1) It seems like the millionth time I am saying this, but the Wii U uses FLASH memory, not a hard disk drive. This drives down power consumption immensely, increases performance, and enhances reliability through the roof. This memory is pricey and Nintendo chose to use it for the aforementioned reasons, as opposed to shoving a gigantic hard drive in that had more negatives than positives.

2) From what I have seen of 1st-party Nintendo titles on Wii U, they are using 2x AA by default and V-Sync across ALL games. The V-Sync is HUGE, especially noticeable on multi-plats because 360 and PS3 have quite obvious tearing in so many games.

3) Though the CPU is slower than XOne or PS4 due to fewer cores and slightly lower clock speed, the chip itself is actually a better architecture and more powerful per core; if Nintendo were to use six cores and match the speed of XOne or PS4 (either or), it would be a MORE POWERFUL CPU. The developer of Nano Assault Neo (and some others, can't remember off the top of my head) have stated they don't even use one core fully, and there are THREE. The PowerPC chip they are using is pretty robust and many people are quick to jump on the low clock speed or smaller amount of cores when they don't think it through. Remember that XOne uses Kinect and PS4 uses PS Eye, and both have MUCH larger OSes.

4) Wii U has 2 GB of RAM compared to the 8 GBs each found in PS4 and XOne. It is also slower than the other two consoles. This being said, the actual amount deficit isn't as great as it seems on paper. This is because 1 GB (and sometimes a few MBs more for 1st-party software at minimum) is dedicated to games on the U, where maybe 3-3.5 GBs are available at any time for the other two, whether due to Kinect or OS use. It's a deficit, but not catastrophic.

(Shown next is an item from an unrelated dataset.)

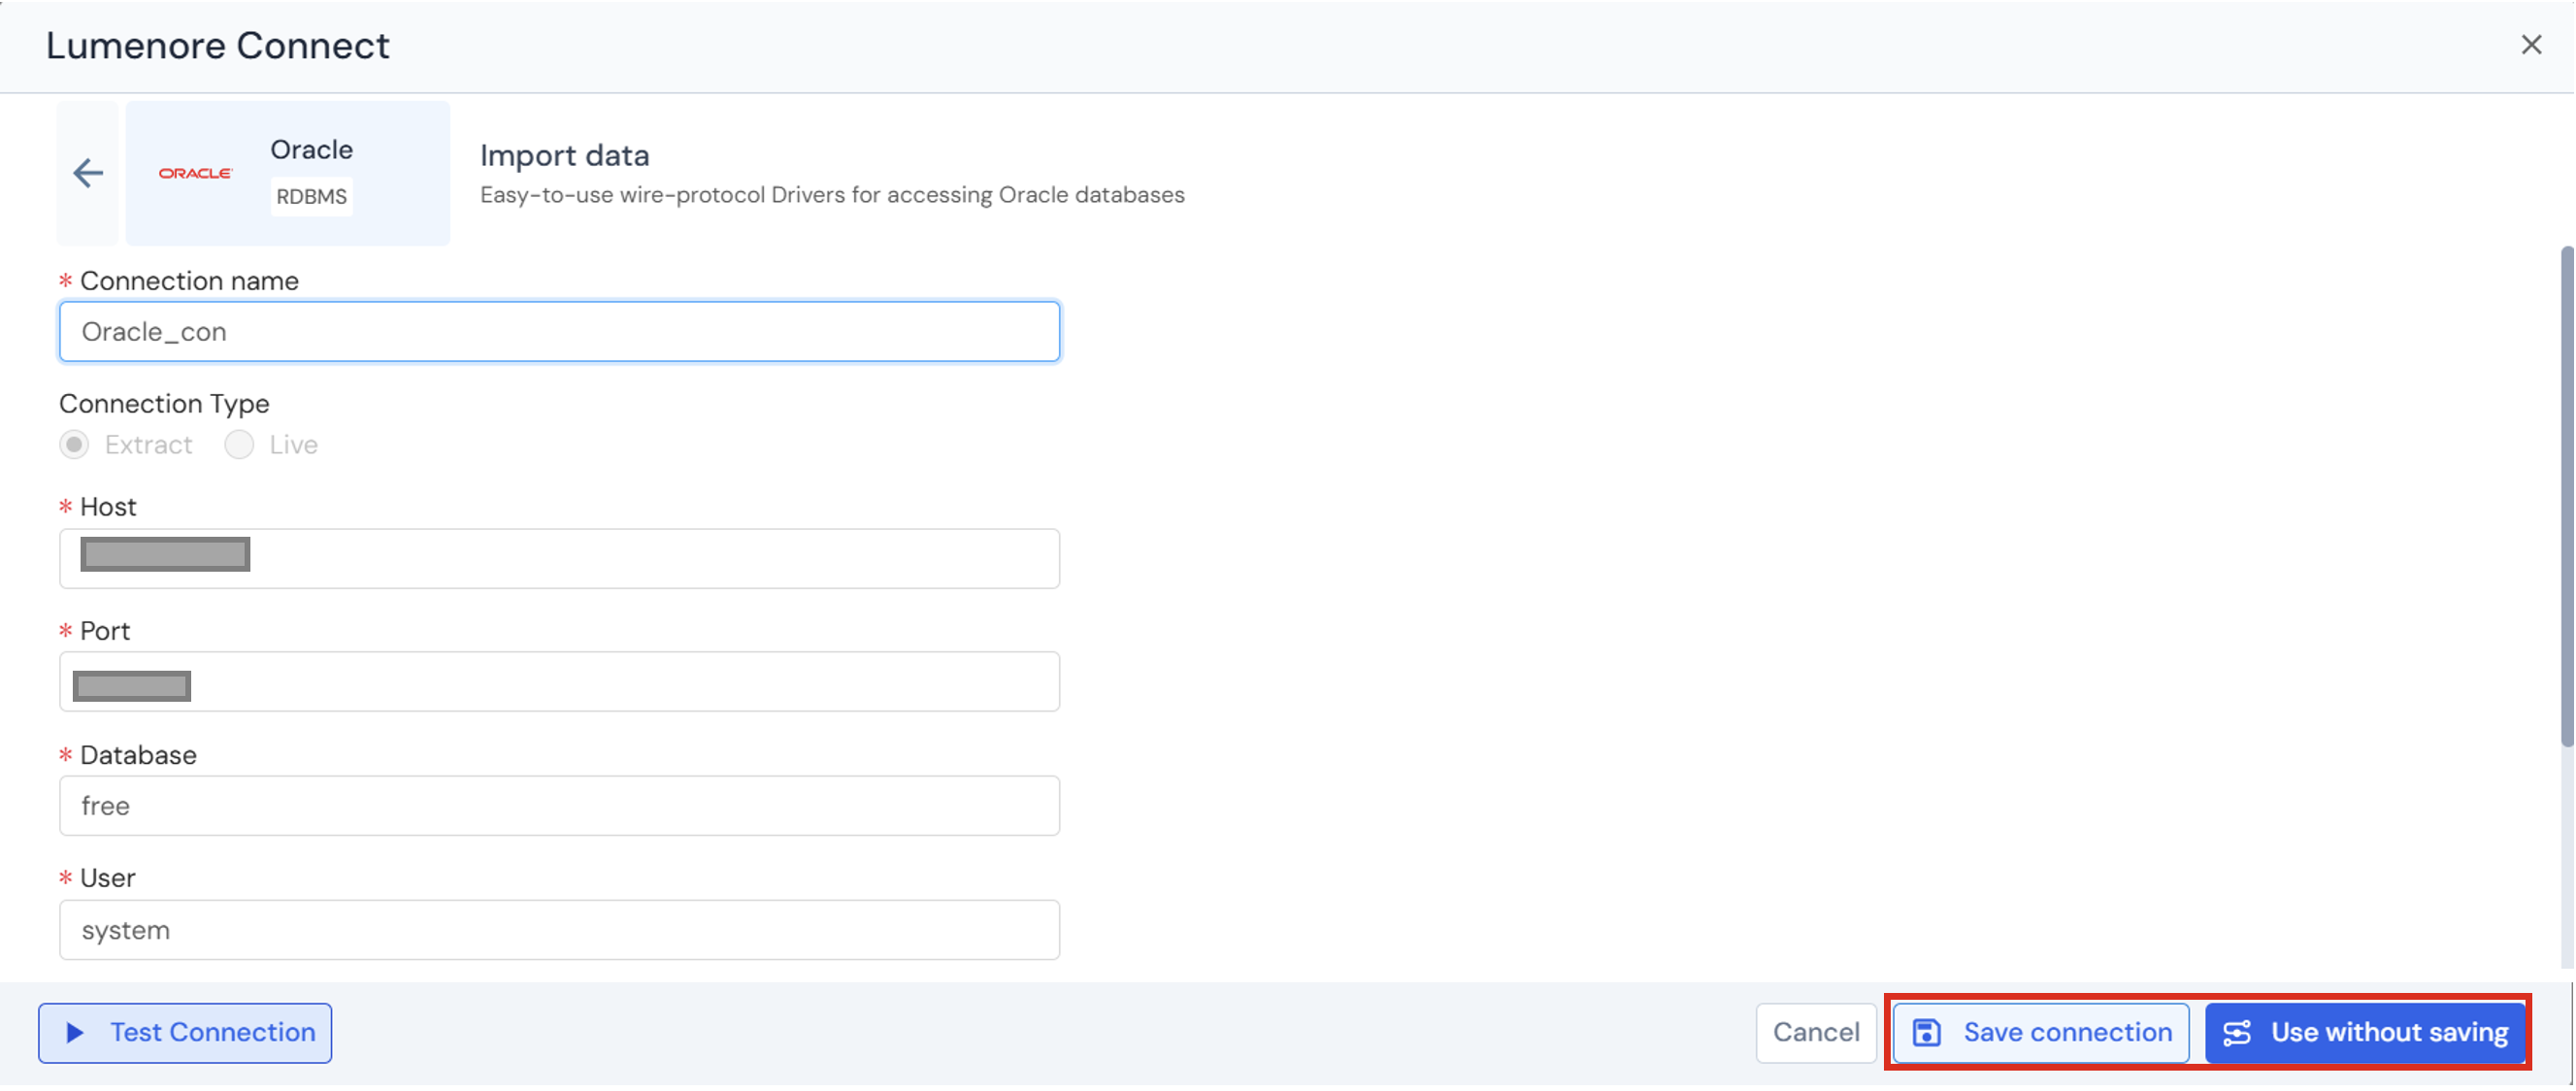Select the Oracle connector card
Viewport: 2576px width, 1091px height.
(x=288, y=173)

5) Clearly, the Wii U's GPU is beefier than everyone has realized. I mentioned V-Sync and AA earlier, and I wasn't kidding about the always-on V-Sync. The only people used to V-Sync are PC players like myself, and it's awesome to not have to worry about screen tear. It's sweet. Plus, from what I hear, the RGB lock on certain colours has been lifted with the latest update, so it doesn't restrict colour output.